**What to produce**
After locating the line that contains "Guatemala (108, 2350)" in the records below, write out exactly that line and each line after it through the one that contains "Договір публічної оферти (95, 2531)", and nothing else.

Data supplied Start Marker

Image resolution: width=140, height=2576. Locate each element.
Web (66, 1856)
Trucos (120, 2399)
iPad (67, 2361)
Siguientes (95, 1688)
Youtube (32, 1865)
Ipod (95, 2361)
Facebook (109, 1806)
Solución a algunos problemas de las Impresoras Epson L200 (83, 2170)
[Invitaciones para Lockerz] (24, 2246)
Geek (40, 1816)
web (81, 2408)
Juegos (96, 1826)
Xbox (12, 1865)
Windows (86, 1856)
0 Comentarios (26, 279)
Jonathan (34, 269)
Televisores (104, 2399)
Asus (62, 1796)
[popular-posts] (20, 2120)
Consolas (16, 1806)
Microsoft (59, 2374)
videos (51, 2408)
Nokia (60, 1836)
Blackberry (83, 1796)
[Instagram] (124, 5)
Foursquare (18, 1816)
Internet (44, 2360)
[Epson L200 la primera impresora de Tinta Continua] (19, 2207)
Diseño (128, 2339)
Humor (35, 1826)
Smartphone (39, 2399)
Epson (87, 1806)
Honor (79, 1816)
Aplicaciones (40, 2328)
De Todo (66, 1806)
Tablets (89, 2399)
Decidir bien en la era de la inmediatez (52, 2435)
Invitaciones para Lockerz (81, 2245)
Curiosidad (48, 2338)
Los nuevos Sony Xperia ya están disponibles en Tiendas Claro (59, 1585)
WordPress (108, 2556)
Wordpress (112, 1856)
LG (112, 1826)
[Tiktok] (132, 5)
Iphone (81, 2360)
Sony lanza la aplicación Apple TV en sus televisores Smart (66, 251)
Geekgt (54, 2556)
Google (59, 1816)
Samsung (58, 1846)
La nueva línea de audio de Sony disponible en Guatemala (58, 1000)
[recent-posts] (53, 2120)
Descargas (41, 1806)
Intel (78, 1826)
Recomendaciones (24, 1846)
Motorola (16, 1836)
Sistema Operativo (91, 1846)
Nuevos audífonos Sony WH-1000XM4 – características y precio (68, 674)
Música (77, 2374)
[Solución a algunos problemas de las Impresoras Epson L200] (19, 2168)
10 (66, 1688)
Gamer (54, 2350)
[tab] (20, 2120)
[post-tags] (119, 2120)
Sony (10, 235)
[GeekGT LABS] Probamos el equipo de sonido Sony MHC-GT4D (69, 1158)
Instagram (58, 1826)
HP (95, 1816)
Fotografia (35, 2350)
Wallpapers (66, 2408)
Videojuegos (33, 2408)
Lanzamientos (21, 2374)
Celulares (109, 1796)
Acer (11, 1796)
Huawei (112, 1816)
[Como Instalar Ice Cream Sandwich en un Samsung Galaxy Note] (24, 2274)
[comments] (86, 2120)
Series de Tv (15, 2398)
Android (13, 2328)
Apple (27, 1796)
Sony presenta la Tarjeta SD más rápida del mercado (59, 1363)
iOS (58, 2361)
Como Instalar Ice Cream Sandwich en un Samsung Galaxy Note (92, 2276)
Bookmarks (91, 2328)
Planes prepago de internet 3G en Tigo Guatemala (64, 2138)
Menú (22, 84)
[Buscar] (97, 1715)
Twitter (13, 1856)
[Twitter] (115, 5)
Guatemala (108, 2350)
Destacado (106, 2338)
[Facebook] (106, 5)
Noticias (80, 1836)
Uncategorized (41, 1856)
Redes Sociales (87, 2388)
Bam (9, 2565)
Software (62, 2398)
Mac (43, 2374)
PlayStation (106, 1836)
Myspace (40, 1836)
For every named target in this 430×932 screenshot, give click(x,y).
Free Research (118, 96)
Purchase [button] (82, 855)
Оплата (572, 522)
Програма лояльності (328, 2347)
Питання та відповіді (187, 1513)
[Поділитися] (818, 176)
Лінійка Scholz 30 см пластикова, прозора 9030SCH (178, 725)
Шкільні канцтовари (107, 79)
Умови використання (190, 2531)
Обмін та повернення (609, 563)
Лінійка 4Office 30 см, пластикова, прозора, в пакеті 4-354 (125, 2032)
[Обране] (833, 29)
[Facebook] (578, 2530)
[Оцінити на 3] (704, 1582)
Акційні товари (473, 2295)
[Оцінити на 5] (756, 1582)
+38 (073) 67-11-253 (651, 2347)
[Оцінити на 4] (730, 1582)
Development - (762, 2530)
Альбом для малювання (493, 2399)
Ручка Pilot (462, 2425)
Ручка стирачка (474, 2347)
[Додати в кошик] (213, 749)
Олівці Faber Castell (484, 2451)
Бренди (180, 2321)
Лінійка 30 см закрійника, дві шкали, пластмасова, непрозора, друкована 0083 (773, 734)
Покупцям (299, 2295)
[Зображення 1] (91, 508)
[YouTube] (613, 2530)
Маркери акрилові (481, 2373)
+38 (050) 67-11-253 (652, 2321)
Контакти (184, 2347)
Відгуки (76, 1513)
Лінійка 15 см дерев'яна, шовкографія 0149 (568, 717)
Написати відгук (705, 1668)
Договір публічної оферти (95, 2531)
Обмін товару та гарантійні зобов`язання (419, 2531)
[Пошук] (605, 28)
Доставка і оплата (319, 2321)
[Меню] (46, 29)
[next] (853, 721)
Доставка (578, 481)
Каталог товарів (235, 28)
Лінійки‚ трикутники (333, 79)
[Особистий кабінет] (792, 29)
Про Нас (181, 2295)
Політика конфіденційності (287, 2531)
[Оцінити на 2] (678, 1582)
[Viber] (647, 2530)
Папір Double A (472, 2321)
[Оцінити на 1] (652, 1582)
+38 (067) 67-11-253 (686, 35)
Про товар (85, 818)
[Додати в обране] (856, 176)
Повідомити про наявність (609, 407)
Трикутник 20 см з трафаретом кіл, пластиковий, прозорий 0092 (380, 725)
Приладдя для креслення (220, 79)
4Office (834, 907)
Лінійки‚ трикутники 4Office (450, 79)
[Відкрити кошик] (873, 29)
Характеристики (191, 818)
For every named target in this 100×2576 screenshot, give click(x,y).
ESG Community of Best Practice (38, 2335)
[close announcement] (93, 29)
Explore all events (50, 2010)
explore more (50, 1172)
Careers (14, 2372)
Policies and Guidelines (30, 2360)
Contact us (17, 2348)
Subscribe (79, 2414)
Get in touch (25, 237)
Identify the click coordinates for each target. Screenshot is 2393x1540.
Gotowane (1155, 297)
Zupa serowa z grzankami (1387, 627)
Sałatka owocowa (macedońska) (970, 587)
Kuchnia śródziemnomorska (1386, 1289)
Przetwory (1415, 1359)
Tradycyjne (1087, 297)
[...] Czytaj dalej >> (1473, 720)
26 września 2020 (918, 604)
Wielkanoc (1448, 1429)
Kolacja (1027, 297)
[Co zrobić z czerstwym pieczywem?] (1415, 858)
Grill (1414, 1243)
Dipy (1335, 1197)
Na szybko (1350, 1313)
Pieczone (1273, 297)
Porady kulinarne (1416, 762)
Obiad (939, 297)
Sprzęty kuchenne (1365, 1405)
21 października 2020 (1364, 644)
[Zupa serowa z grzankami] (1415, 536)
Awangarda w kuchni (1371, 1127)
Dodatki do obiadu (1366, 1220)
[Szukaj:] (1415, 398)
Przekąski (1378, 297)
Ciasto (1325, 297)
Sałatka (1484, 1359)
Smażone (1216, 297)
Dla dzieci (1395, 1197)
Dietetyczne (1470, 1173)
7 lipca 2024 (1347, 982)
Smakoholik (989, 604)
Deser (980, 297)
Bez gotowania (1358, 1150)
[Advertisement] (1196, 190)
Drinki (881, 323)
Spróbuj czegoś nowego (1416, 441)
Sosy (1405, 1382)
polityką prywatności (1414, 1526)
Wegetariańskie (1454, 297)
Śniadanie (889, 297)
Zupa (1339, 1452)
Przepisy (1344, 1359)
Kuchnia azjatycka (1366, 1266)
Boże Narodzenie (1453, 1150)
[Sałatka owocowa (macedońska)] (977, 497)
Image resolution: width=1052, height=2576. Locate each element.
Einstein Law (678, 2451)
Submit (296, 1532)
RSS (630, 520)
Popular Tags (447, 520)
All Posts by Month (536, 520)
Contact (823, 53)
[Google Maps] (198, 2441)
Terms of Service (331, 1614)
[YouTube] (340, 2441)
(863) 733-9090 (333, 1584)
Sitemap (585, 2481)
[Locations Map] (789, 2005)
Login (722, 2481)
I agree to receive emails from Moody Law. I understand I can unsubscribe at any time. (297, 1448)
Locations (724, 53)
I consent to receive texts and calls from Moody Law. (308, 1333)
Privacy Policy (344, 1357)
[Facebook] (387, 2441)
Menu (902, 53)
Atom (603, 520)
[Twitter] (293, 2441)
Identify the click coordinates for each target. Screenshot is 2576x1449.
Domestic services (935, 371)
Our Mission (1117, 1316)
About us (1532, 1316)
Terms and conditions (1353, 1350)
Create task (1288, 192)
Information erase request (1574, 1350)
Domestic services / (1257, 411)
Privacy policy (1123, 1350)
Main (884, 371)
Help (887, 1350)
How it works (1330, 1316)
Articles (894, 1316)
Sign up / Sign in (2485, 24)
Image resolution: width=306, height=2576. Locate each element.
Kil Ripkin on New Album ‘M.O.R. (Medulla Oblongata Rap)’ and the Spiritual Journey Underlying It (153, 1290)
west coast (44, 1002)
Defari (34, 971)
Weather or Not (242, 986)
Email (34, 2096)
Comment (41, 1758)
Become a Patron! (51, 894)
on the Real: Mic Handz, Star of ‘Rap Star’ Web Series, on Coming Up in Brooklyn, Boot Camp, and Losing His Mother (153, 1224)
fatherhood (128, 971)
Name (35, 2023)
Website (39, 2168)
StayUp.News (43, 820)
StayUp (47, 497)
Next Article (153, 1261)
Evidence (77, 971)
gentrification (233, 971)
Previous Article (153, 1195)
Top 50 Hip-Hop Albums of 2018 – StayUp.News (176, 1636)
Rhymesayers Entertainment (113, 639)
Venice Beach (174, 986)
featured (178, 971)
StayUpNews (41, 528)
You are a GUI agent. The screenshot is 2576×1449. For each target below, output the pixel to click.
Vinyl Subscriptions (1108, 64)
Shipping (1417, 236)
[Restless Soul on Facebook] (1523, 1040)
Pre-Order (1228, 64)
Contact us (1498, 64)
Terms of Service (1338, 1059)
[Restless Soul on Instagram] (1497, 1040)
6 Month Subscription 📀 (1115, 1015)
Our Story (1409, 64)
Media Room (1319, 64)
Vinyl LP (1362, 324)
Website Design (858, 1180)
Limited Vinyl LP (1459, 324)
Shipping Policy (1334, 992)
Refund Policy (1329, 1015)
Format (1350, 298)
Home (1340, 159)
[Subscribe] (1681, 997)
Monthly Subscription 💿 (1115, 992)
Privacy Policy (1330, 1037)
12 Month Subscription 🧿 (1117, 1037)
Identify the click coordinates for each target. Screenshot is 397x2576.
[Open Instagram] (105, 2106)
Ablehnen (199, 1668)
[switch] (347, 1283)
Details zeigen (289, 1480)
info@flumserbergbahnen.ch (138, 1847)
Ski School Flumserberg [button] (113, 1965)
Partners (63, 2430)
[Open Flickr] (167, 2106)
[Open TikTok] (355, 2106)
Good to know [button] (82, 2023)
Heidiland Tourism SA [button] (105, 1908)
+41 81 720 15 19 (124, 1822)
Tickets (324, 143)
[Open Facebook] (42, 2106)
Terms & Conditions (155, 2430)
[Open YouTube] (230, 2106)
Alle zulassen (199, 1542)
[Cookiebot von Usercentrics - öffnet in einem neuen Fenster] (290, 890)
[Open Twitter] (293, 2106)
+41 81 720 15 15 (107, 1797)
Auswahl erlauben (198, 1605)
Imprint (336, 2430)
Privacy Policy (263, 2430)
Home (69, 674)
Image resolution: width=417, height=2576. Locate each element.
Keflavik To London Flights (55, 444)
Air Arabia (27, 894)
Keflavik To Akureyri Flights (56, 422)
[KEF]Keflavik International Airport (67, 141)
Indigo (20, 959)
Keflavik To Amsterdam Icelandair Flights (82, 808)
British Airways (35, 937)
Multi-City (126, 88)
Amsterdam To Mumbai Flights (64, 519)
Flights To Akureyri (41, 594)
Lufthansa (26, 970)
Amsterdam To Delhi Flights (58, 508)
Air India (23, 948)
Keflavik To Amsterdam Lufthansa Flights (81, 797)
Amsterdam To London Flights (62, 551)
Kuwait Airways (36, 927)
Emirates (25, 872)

Data supplied End Marker

**Result of the exercise**
Guatemala (108, 2350)
Destacado (106, 2338)
[Facebook] (106, 5)
Noticias (80, 1836)
Uncategorized (41, 1856)
Redes Sociales (87, 2388)
Bam (9, 2565)
Software (62, 2398)
Mac (43, 2374)
PlayStation (106, 1836)
Myspace (40, 1836)
For every named target in this 430×932 screenshot, give click(x,y).
Free Research (118, 96)
Purchase [button] (82, 855)
Оплата (572, 522)
Програма лояльності (328, 2347)
Питання та відповіді (187, 1513)
[Поділитися] (818, 176)
Лінійка Scholz 30 см пластикова, прозора 9030SCH (178, 725)
Шкільні канцтовари (107, 79)
Умови використання (190, 2531)
Обмін та повернення (609, 563)
Лінійка 4Office 30 см, пластикова, прозора, в пакеті 4-354 (125, 2032)
[Обране] (833, 29)
[Facebook] (578, 2530)
[Оцінити на 3] (704, 1582)
Акційні товари (473, 2295)
[Оцінити на 5] (756, 1582)
+38 (073) 67-11-253 (651, 2347)
[Оцінити на 4] (730, 1582)
Development - (762, 2530)
Альбом для малювання (493, 2399)
Ручка Pilot (462, 2425)
Ручка стирачка (474, 2347)
[Додати в кошик] (213, 749)
Олівці Faber Castell (484, 2451)
Бренди (180, 2321)
Лінійка 30 см закрійника, дві шкали, пластмасова, непрозора, друкована 0083 (773, 734)
Покупцям (299, 2295)
[Зображення 1] (91, 508)
[YouTube] (613, 2530)
Маркери акрилові (481, 2373)
+38 (050) 67-11-253 (652, 2321)
Контакти (184, 2347)
Відгуки (76, 1513)
Лінійка 15 см дерев'яна, шовкографія 0149 (568, 717)
Написати відгук (705, 1668)
Договір публічної оферти (95, 2531)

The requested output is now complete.